** Start of Provided entries **

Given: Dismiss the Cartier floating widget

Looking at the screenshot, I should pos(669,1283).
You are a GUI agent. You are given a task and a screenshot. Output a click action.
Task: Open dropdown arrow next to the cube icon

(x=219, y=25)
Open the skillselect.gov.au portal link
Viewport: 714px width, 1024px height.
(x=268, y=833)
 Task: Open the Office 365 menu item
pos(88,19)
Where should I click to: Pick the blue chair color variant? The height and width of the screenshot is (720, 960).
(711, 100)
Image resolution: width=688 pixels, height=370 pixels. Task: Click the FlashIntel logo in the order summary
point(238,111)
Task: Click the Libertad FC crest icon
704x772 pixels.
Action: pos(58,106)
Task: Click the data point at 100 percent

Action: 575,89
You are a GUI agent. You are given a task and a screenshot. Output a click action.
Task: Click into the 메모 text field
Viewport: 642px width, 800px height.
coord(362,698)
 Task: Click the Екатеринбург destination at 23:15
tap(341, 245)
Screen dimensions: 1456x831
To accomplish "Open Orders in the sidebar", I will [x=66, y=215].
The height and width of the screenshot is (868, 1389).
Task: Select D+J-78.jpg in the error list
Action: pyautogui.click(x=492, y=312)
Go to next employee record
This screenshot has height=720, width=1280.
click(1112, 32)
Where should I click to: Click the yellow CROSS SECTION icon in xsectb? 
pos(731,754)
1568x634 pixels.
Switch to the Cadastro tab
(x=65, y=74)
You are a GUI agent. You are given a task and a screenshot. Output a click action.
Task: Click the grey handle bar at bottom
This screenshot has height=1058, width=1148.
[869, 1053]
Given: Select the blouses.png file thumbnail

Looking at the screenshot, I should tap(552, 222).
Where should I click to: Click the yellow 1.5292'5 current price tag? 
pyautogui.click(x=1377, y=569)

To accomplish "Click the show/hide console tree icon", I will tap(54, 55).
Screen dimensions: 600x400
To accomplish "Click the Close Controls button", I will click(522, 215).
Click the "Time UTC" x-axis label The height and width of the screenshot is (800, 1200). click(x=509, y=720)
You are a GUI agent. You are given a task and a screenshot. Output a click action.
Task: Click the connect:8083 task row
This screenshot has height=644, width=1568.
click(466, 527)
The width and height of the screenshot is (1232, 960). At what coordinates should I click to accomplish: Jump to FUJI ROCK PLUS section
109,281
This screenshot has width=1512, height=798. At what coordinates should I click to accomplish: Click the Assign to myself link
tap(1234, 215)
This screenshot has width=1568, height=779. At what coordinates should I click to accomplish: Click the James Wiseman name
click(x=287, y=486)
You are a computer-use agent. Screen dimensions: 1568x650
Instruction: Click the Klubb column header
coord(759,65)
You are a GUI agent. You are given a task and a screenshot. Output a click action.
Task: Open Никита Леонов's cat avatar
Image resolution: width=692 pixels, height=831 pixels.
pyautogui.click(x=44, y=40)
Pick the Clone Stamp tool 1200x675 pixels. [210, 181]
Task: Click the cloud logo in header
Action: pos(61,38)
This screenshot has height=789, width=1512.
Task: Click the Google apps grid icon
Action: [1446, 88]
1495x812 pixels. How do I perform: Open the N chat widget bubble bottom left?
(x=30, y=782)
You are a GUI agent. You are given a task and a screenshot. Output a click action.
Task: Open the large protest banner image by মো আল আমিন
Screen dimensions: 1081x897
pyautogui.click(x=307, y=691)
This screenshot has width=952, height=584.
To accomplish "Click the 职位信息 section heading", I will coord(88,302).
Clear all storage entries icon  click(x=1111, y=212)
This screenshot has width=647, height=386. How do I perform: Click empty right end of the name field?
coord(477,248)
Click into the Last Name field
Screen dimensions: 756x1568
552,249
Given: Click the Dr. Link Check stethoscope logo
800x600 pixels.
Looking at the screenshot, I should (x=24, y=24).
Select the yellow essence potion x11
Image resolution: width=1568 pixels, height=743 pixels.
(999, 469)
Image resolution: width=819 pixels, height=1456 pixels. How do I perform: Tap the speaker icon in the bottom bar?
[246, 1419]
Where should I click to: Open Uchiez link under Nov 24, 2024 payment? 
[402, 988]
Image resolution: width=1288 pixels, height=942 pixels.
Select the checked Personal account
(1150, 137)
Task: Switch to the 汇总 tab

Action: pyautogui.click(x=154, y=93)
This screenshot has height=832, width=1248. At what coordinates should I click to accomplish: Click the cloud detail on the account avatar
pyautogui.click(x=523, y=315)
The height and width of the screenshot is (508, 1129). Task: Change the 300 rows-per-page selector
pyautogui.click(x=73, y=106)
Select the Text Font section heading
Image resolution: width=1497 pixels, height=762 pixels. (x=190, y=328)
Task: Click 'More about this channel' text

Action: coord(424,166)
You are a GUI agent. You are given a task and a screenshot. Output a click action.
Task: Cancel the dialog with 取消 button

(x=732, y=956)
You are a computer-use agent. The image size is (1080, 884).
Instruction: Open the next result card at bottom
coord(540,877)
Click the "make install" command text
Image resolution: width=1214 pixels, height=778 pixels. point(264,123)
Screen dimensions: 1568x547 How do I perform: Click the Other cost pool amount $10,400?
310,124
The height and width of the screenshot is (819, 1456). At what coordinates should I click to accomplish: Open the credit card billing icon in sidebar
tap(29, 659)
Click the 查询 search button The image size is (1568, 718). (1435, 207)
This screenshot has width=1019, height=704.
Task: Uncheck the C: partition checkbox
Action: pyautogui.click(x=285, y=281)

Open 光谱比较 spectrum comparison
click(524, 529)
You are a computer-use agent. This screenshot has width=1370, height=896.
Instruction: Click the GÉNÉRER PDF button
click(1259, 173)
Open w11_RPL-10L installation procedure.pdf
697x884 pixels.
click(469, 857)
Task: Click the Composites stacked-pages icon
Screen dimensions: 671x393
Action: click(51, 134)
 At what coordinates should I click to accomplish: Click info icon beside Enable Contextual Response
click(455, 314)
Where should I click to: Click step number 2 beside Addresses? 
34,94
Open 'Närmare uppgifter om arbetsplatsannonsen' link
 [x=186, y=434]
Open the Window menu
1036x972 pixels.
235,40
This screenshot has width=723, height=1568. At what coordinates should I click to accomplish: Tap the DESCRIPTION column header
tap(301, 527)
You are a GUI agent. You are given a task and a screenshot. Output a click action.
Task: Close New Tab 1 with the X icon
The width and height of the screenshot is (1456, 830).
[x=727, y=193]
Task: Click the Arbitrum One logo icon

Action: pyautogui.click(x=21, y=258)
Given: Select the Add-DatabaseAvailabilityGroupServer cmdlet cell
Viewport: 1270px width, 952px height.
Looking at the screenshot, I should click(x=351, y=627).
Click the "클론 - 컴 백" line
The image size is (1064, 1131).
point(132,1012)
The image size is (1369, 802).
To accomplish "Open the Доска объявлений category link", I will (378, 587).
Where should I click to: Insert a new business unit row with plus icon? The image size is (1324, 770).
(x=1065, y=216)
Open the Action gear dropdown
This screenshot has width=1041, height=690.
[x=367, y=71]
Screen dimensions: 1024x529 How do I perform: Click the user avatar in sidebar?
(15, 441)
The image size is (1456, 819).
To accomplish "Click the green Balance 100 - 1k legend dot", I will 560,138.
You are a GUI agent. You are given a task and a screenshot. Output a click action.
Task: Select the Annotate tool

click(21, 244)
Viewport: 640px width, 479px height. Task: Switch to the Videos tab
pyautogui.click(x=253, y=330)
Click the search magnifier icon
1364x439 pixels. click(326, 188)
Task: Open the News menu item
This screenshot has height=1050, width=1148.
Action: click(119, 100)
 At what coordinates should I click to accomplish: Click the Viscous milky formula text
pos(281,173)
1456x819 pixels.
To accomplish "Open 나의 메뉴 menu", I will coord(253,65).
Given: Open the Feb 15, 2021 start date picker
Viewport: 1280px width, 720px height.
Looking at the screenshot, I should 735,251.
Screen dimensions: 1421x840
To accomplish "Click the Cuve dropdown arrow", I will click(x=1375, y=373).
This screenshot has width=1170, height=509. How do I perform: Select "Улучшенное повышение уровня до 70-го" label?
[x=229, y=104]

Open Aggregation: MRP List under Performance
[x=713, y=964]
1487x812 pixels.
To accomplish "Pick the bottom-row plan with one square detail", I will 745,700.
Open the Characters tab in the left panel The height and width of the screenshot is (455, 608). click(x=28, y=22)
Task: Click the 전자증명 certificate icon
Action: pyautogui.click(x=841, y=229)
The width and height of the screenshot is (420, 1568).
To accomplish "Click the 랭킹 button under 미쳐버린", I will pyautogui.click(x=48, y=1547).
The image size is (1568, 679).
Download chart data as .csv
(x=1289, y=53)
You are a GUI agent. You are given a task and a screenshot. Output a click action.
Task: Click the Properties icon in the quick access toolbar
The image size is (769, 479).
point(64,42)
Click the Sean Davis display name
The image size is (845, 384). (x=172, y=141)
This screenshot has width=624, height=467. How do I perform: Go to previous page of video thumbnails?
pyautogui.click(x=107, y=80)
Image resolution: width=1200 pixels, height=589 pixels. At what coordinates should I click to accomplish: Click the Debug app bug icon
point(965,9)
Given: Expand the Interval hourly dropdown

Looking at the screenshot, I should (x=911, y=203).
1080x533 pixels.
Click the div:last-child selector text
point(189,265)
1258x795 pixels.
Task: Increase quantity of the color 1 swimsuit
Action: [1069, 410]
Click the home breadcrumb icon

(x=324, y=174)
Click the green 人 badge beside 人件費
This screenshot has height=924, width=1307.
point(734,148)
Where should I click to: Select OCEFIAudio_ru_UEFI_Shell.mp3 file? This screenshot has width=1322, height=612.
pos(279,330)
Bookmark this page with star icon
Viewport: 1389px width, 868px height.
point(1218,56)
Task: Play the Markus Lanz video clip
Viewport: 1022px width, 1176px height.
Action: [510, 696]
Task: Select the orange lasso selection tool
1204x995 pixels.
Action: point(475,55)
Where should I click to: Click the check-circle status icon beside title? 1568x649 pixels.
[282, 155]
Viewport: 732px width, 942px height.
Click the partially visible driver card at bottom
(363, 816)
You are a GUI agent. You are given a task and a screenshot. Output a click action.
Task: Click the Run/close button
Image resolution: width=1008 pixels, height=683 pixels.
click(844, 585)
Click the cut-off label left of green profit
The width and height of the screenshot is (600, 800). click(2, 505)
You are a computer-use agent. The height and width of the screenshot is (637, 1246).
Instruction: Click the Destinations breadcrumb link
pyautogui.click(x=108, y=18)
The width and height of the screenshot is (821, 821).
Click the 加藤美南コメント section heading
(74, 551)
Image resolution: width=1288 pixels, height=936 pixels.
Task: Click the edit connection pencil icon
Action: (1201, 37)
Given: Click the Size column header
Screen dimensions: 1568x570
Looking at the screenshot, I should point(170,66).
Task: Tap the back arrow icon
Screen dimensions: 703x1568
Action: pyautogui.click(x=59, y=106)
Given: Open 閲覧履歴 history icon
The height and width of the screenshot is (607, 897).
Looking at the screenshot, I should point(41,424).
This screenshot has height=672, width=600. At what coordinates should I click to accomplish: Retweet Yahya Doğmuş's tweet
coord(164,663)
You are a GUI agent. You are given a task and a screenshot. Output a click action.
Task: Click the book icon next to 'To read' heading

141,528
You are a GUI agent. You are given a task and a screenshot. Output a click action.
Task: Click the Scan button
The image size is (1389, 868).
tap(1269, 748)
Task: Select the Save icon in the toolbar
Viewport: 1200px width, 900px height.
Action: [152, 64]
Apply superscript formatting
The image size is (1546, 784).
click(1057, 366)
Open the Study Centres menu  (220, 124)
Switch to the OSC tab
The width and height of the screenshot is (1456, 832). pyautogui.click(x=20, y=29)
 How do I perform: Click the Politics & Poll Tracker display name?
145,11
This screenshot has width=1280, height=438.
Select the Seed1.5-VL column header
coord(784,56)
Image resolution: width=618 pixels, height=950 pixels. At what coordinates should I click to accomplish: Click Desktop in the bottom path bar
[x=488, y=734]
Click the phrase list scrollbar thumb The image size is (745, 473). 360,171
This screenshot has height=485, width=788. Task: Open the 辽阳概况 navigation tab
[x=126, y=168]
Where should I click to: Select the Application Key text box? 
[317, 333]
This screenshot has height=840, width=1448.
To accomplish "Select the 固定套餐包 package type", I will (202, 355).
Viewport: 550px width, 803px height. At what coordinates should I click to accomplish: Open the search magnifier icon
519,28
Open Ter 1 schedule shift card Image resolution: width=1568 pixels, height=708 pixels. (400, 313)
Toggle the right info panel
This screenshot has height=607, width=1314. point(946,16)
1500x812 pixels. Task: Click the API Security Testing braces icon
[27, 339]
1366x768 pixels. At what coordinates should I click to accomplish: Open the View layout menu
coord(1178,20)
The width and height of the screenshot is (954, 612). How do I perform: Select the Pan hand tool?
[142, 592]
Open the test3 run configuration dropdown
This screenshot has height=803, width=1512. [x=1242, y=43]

** End of Provided entries **

Exercise instructions:
Count the lines in the entries that contain the string "left", treating uppercase and lowercase as different, and give only the number.

Exercise solution:
3